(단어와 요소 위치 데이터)
________________
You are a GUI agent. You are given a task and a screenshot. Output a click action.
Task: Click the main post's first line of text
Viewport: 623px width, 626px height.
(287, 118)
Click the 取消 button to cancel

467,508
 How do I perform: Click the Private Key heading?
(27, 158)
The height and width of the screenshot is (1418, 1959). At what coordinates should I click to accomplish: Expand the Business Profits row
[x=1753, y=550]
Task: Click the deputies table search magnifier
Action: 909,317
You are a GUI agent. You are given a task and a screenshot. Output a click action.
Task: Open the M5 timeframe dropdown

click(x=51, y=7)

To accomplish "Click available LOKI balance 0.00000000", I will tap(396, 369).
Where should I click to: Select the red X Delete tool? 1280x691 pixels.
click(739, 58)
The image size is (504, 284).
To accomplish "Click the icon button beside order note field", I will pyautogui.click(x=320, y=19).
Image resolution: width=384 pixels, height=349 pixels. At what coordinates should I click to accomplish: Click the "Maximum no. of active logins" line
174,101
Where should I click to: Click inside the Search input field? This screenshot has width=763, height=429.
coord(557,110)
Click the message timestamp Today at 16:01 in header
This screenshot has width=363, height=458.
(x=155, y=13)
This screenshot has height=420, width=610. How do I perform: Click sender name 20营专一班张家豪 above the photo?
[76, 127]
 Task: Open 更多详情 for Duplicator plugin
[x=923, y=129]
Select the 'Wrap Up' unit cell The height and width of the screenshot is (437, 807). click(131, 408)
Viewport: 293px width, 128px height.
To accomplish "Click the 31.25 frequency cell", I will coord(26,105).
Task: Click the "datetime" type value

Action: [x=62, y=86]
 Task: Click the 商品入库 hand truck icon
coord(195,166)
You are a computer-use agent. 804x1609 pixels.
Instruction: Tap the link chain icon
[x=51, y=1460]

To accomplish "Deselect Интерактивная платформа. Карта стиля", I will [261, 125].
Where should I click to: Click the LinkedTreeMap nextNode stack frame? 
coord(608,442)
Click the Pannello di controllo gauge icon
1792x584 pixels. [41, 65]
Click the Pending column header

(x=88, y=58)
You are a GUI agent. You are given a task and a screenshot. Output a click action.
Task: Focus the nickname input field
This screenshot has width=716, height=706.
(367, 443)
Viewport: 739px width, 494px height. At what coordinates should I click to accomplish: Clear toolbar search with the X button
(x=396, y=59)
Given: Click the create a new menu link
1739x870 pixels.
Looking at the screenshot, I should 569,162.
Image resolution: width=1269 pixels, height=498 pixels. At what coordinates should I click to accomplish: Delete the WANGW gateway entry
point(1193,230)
________________
할 일 = 목록에서 "Given: Click the create a new menu link"이 들어 있는 줄부터 목록 맨 끝까지, 처음과 마지막 줄을 포함해 한 글자도 바꾸지 말고 다시 출력하세요.

최종 결과 =
Given: Click the create a new menu link
1739x870 pixels.
Looking at the screenshot, I should 569,162.
Image resolution: width=1269 pixels, height=498 pixels. At what coordinates should I click to accomplish: Delete the WANGW gateway entry
point(1193,230)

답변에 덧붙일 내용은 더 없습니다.